HRTF For the Masses: Current Approaches and Challenges / by Xiao Quan

            The perception of spatial sound is an inherent part of our natural listening experience. However, spatial sound reproduction remains to be a challenge when it comes to commercial implementation in 2020. Binaural sound through headphones seems to be the most cost-effective way, hardware-wise at an individual level, to bring the experience of virtual spatial audio to the masses, yet obstacle remains. In this essay, I will briefly describe the factors that influence how we perceive spatial sound. I will then explain what HRTFs are, how they can be measured, modeled, or selected; and lastly, what are current approaches and challenges of finding the right fit of HRTFs for the average consumer.
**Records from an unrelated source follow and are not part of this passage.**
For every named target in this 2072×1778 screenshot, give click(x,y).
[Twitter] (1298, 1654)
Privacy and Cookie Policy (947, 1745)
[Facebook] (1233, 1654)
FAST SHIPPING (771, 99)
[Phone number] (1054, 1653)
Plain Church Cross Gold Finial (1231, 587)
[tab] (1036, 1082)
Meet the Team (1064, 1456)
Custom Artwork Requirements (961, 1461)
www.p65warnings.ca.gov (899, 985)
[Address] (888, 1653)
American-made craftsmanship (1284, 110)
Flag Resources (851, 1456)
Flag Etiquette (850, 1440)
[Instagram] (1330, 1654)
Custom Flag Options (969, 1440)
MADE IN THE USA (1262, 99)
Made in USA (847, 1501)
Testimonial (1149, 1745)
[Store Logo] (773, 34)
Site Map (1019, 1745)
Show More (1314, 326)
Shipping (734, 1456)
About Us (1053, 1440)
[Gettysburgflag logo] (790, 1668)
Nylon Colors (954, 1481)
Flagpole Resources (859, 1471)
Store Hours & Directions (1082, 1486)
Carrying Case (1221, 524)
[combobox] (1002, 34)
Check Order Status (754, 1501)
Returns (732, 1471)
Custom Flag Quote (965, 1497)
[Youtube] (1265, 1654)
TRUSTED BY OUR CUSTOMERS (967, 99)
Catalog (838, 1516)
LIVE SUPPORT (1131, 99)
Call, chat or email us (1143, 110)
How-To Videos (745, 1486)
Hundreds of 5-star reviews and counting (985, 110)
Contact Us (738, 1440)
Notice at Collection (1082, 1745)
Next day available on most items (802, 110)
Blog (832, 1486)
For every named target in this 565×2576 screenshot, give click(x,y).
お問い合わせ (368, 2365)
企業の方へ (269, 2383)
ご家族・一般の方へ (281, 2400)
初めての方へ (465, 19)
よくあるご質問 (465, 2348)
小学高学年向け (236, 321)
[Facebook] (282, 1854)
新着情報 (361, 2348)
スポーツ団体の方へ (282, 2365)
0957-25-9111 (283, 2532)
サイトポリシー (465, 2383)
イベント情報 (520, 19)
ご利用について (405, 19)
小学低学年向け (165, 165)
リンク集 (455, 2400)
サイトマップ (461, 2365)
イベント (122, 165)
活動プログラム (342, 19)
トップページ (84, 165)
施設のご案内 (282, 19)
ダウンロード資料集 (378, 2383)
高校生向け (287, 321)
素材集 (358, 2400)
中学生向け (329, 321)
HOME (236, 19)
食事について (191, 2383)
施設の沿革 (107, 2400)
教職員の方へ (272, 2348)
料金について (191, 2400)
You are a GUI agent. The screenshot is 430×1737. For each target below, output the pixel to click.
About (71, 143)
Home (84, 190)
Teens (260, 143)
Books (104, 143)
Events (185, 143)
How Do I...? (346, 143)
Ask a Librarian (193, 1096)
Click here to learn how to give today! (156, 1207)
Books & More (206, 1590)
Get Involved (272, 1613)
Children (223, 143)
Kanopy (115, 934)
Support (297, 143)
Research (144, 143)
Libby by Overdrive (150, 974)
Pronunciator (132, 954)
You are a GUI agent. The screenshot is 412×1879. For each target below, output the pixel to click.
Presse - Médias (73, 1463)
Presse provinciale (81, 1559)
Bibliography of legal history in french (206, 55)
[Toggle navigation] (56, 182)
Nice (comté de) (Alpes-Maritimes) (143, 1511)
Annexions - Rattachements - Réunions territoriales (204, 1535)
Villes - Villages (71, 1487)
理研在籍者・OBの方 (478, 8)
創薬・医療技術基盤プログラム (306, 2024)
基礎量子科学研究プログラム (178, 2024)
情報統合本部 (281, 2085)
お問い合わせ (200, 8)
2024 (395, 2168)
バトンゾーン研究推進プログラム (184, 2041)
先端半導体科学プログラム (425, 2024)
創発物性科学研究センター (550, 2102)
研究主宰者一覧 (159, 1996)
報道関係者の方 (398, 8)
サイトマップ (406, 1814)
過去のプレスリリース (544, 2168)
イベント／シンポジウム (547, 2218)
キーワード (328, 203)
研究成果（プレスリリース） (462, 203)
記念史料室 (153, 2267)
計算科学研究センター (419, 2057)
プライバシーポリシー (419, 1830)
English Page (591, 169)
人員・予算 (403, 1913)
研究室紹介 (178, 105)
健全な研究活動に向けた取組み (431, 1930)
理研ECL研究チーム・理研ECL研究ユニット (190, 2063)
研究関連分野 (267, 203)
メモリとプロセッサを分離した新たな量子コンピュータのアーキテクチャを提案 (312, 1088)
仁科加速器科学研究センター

            Three main factors influence how we locate a sound source: Interaural Time Difference (ITD), Interaural Intensity Difference (IID), and Spectral Shaping by the Pinnae (Outer Ear) Structures (Wenzel et al., 2017). While ITD and IID are primarily responsible for helping us locate sound on the horizontal plane, our pinnae structure helps us locate sound on the vertical plane. The ITD and IID are determined by the size of our head and upper shoulders: the width and density of our head and shoulders cause subtle time and intensity differences for sounds coming from the side compared to sounds coming from the front. This subtle interaural difference of intensity and time enables us to determine the spatial characteristics of a sound source on the horizontal plane (Middlebrooks & Green, 1991). Recent research has shown that for broadband sounds, ITDs are responsible for determining the location of frequencies up to 4000 Hz (Bernstein, 2001), whereas for temporal fine structures in sound, ITDs are useful when identifying the location of frequencies up to 1400Hz (Brughera, Dunai, & Hartmann, 2013). On the vertical dimension, the material and shape of our outer ear (pinnae) act as a spectral coloration filter to all incoming sounds. This coloration effect of the pinnae is highly directionally dependent, especially on the vertical dimension. Therefore, our brain can use this variation in frequency to determine the vertical location of a sound source (Searle et al., 1975; Wenzel et al., 2017).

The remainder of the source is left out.